In the summer of that year, I bought my first set of congas and I began to teach myself to play. One year later, after I'd acquired a set of bongó and a range of hand percussion and learned to play them as well, I began the first of a series of AfroCuban percussion workshops. Three months following that, the band which would eventually become known as 4 de Diciembre was formed.

And in all this time, Nic had been moving on after finishing his degree in Sheffield, but we did keep in sporadic touch. He eventually ended up in Oxford, where amongst other things, he began salsa classes at Wolfson College in 2005. Nic always had it in his mind for me to visit Oxford; to see the sights, be a house-guest and perhaps a salsa-teacher-guest. And it wasn't until last weekend that our schedules coincided enough for that to happen.

Nick, Nico, Federica and Loo
(enough about 'roses and thorns')

Photograph
©Copyright 2006 Federica Ferlanti. All Rights Reserved.


My Sunday class at Wolfson's Haldane Room was booked from seven through ten in the evening, and we'd already been in much discussion beforehand about what Nic thought would be useful for his students to learn: ear-training, use of rhythm, and different types of movement. The content and the timeframe was ambitious - I've conducted similiar workshops before, albeit with much less content and more time for practice.

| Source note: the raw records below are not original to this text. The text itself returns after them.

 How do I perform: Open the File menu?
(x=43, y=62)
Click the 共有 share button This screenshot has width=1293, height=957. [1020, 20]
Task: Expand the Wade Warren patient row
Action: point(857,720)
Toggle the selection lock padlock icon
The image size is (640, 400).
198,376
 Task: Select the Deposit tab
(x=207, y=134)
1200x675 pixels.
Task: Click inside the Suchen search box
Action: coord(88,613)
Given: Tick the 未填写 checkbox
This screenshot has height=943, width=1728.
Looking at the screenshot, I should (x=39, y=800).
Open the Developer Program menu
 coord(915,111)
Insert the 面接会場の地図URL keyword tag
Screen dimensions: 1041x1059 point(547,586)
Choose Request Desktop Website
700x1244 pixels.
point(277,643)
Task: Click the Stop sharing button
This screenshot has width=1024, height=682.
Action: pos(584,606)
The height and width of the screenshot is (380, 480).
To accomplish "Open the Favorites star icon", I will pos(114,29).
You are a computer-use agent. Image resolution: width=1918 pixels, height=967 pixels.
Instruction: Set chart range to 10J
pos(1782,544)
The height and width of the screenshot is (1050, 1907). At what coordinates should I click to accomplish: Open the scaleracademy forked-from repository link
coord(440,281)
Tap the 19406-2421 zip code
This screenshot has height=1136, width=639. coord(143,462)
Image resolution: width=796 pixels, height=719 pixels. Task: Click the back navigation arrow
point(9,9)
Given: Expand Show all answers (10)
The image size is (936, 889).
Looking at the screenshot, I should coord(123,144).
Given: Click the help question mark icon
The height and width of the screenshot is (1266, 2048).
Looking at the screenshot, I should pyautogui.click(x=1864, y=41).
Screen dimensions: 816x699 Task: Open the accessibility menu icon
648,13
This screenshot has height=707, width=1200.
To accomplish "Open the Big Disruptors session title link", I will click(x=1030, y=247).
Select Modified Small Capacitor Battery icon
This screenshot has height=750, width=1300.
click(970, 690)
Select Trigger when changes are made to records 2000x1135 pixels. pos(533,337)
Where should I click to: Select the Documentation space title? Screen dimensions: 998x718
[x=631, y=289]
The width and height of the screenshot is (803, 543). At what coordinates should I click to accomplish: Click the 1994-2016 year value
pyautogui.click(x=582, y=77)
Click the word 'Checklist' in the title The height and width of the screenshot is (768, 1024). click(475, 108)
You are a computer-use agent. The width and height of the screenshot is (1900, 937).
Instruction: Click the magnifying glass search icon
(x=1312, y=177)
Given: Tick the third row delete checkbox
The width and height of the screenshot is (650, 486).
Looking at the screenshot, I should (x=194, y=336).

But given that this was a one-off masterclass, we both agreed that this would be the best way to go.

The ear-training workshop has got a very different learning paradigm; students of salsa are accustomed to entering a class and working on physical skills, and many find a change to the abstract and non-physical quite disorienting. It is the greatest potential hurdle to the workshop's successful attendee buy-in.

The turnout was just right for the room size and comprised of salseros from Bea's Oxford University Dancesport Club salsa group as well as Nic's classes. In the first half of the workshop we covered: the standard set of rhythms, backbeat (tumbao moderno) and pulse (hand percussion); rhythmic agreement and complement; and ear-training. Then I encountered phenomena which I recognised from teaching the Salsa & Merengue Society's Teachers Training Group of yore, but for the first time outside of it...

Firstly, the dancers were capable of absorbing much more information before they began to saturate; secondly, they were able to focus and sustain a quality of practice; and thirdly, there was evidence of assimilation and extrapolation based on the questions they asked. So when the conventional end-point was reached, there was still enough in the tank for us to push on to understanding the meaning of "attack" (in the context of early, middle, and late beat) and its relevance to the regional music and dance styles. After a short break, we touched on biomechanics in movement and compared the general regional postures of Eastern and Western Cuba.

My main regret about doing workshops like these is the lack of follow-through. I would have loved to go on to clave, polyrhythmic expression, and to have provided enough supervised practice time. As it was, by the time we finished the only place we could find food was the-now-soon-to-be-legendary "Halal Munch", followed by a brief 30 minutes of dancing at Bar Risa.

I conducted an follow-up lesson two days later: an educator's perspective of salsa dancing in the acquired mode.

I don't travel much for leisure anymore, but I'm glad I did this time. Catching up with Nic, seeing Oxford through his eyes and meeting his friends were all great experiences. And working on salsa with such cognitively quick dancers also brought its own rewards. But most of all, I will remember last Sunday as the day I was finally able to answer an excellent question.

Loo Yen Yeo

1 comment:

  1. Interesting entry Loo. I teach new york salsa classes. I know a lot of students who have a hard time hearing the 1's and 2's. What methods do you use to do ear training?